In the readings on public diplomacy this week, the “paradox of plenty” was brought up, in relation to the wealth of information that we now have access to, thanks to technological advances that resulted in an explosion of information. The idea is that, when people are overwhelmed with the huge volume of information confronting them, it’s hard to know what to focus on.
This prompted me to do some more research on “the paradox of plenty”, and I learned that surprisingly enough, this term is also used in relation to why countries with an abundance of natural resources, are actually faring quite poorly.

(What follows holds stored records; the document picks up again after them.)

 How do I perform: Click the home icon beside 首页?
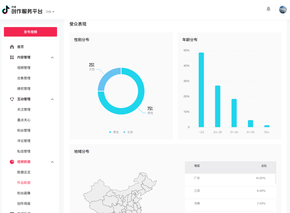click(12, 47)
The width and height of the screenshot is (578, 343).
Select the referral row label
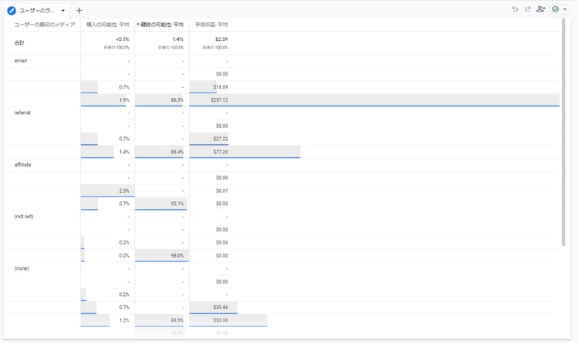tap(23, 113)
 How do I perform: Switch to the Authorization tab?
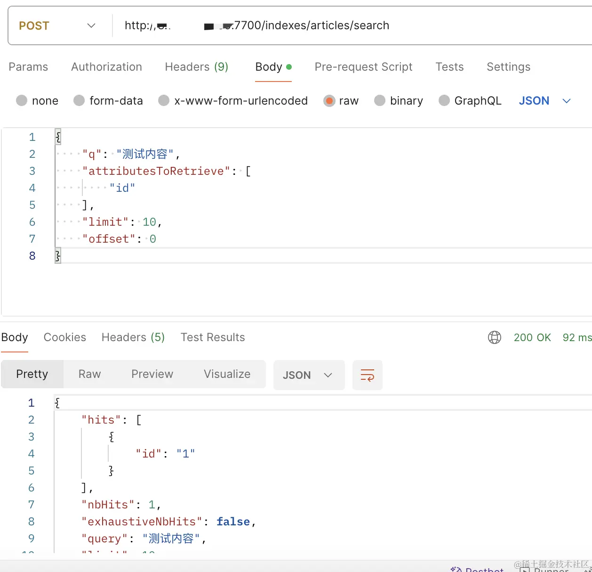[106, 67]
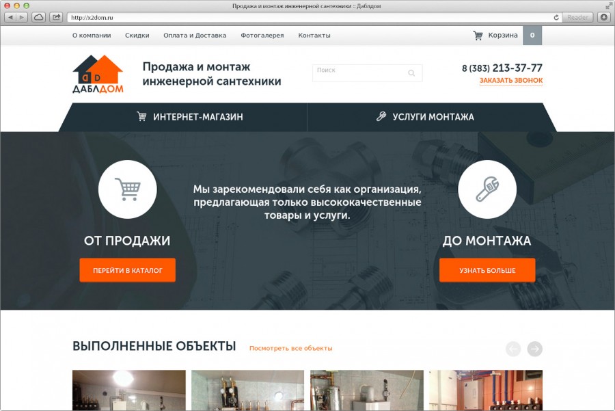Viewport: 615px width, 411px height.
Task: Click the white circle shopping cart icon
Action: [x=128, y=189]
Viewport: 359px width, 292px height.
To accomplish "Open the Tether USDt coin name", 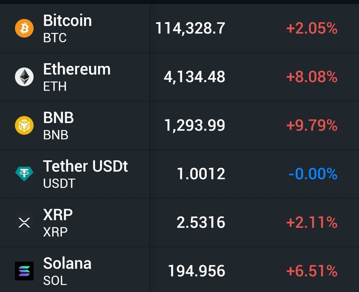I will [85, 166].
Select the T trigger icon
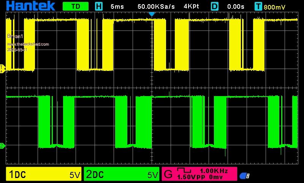This screenshot has height=183, width=304. point(258,6)

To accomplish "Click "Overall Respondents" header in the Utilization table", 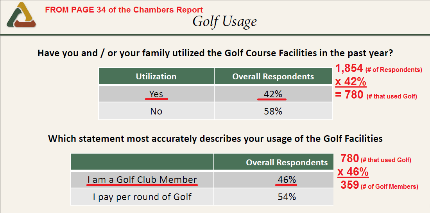I will 273,77.

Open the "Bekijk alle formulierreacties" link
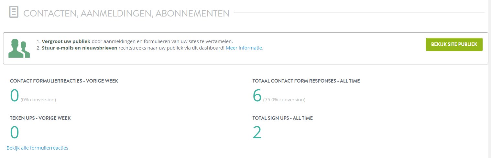pos(38,148)
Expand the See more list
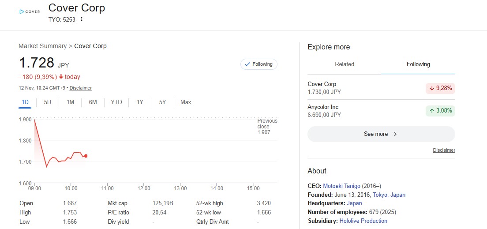The image size is (487, 229). (381, 134)
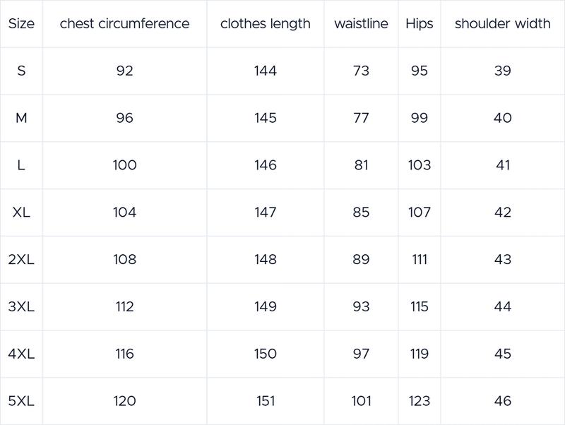This screenshot has width=565, height=425.
Task: Click the clothes length column header
Action: click(x=266, y=24)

Prime examples of this are the many African countries that are rich in gold, diamonds and oil, but whose people are very poor. We initially tend to blame those country’s leaders for wasting or mismanaging the wealth, but in fact, there is also a solid explanation in economics for this phenomenon, called the ‘Oil Curse’ or the ‘Dutch Disease’, named after the adversities that fell upon the Netherlands, after it found North Sea gas. “When a country strikes hydrocarbons, a sudden inflow of dollar-denominated revenues often leads to a sharp appreciation in the domestic currency. That tends to make non-oil sectors like agriculture and manufacturing less competitive on world markets, thus leaving oil to dominate the economy.”*
Politics also offer an explanation to the curse of oil. “Because oil money often flows directly from Big Oil to the Big Man, as Africa’s dictators are known, governments have little need to raise revenues through taxes.”* These rulers are not motivated to develop non-oil sources of wealth, and so the ruled (but untaxed) consequently have little reason to hold their rulers accountable. Obvious examples of this are the Persian Gulf countries like Saudi Arabia who stopped offering democratic participation to their people, because the merchants no longer had any say or power, upon the arrival of the oil boom.

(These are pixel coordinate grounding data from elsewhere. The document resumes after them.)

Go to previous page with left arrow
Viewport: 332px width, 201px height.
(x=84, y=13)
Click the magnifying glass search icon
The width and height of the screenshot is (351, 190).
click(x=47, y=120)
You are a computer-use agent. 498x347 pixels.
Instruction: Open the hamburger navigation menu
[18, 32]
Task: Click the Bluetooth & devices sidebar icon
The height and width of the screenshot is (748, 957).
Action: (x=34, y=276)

Interestingly enough, one of the solutions to the oil curse, turns out to be similar to that of the “paradox of the plenty” in public diplomacy. International initiatives are pushing for transparency in oil dealings; calling for increased disclosure of oil accounts and licenses, in order to minimize under-the-table bribes to oil-rich leaders.
Similarly, credibility is now the crucial source of soft power in international diplomacy. As governments compete with other governments and with news media, corporations, NGOs, and other networks for people’s attention, the one with the best reputation is most likely to be heard and paid attention to, and so political struggles are fought over the creation and destruction of credibility.